La maison PDCI-RDA tremble de l’intérieur. Les masques tombent, et les silences d’hier laissent place à une confrontation directe. En ligne de mire : la démission fracassante de Maurice Kakou Guikahué et les critiques acerbes de Soumaïla Bredoumy, porte-parole du parti. Un échange virulent qui trahit une crise bien plus profonde qu’un simple différend d’opinion.

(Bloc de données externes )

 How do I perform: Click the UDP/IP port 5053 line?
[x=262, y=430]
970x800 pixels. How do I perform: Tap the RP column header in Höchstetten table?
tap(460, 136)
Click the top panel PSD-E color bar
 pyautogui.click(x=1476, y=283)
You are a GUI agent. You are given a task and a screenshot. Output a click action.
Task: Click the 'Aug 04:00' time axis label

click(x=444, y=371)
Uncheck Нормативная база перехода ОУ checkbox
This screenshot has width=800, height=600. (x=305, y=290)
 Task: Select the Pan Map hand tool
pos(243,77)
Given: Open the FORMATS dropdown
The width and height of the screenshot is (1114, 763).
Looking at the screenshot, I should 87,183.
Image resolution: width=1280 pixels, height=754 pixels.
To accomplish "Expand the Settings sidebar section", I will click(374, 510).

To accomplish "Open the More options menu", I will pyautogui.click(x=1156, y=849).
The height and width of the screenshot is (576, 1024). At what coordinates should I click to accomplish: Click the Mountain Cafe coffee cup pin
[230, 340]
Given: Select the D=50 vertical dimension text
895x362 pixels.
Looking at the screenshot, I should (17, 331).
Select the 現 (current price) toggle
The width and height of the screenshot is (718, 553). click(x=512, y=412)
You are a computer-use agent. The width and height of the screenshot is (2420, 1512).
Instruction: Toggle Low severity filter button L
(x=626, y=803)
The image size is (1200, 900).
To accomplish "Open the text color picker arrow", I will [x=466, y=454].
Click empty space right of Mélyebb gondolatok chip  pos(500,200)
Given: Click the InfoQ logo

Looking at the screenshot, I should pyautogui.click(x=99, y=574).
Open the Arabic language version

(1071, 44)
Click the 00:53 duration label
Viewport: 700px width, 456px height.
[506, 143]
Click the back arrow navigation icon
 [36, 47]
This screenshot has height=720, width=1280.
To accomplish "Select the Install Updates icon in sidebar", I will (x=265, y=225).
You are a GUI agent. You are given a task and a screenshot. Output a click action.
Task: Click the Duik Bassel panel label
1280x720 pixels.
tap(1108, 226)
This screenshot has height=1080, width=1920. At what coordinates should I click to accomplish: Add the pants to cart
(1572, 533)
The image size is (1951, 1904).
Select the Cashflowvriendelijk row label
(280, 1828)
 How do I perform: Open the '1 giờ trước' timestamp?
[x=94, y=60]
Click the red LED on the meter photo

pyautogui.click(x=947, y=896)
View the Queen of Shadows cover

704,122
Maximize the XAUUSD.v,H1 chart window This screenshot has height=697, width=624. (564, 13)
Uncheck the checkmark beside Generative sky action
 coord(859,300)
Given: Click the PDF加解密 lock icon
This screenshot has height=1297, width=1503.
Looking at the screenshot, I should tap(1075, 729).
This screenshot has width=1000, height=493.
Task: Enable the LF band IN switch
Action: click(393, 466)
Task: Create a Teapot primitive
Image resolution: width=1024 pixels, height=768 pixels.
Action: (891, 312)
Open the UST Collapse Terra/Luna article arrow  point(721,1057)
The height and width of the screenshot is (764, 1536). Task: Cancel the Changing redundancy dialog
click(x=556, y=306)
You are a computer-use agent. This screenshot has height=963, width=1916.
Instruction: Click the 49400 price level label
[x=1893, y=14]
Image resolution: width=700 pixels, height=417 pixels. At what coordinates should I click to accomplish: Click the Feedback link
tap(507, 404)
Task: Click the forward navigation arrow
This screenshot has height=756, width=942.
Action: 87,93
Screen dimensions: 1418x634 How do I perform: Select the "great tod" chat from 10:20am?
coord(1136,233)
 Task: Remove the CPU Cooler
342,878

Dans une sortie qui sonne comme un réquisitoire, Bredoumy accuse son ancien camarade d’avoir déserté au mauvais moment. « On ne quitte pas le navire en pleine tempête », a-t-il lancé, suggérant que Guikahué a trahi le parti au moment où il avait le plus besoin d’unité. L’attaque est frontale, la charge lourde. Et elle ne s’embarrasse pas de nuance : quitter le président Thiam aujourd’hui serait aussi répréhensible que de ne pas avoir dénoncé l’Appel de Daoukro en 2014.
Mais Maurice Kakou Guikahué ne se laisse pas clouer au pilori. Dans une réplique posée mais tranchante, il remet les pendules à l’heure : sa démission n’est pas un reniement, mais un acte de fidélité à l’héritage du PDCI. Il accuse : le 9ᵉ Congrès Extraordinaire, tenu sans président ni bureau, viole l’article 39 du règlement intérieur. Pour lui, il ne s’agit pas d’un caprice, mais d’une alerte face à une dérive autoritaire. « Je ne peux cautionner des méthodes qui piétinent nos règles internes », déclare-t-il.
Cette passe d’armes illustre l’impasse d’un parti qui se cherche, à la veille d’une échéance électorale capitale. Le PDCI-RDA est-il encore capable de faire vivre la démocratie interne ? Ou assiste-t-on à la prise de pouvoir d’un camp qui impose sa vision, au mépris du débat et du respect des textes ?
La fracture est béante. Et si la réconciliation n’est pas sincèrement engagée, elle pourrait bien précipiter le plus vieux parti de Côte d’Ivoire dans une guerre de succession qui ne dit pas son nom.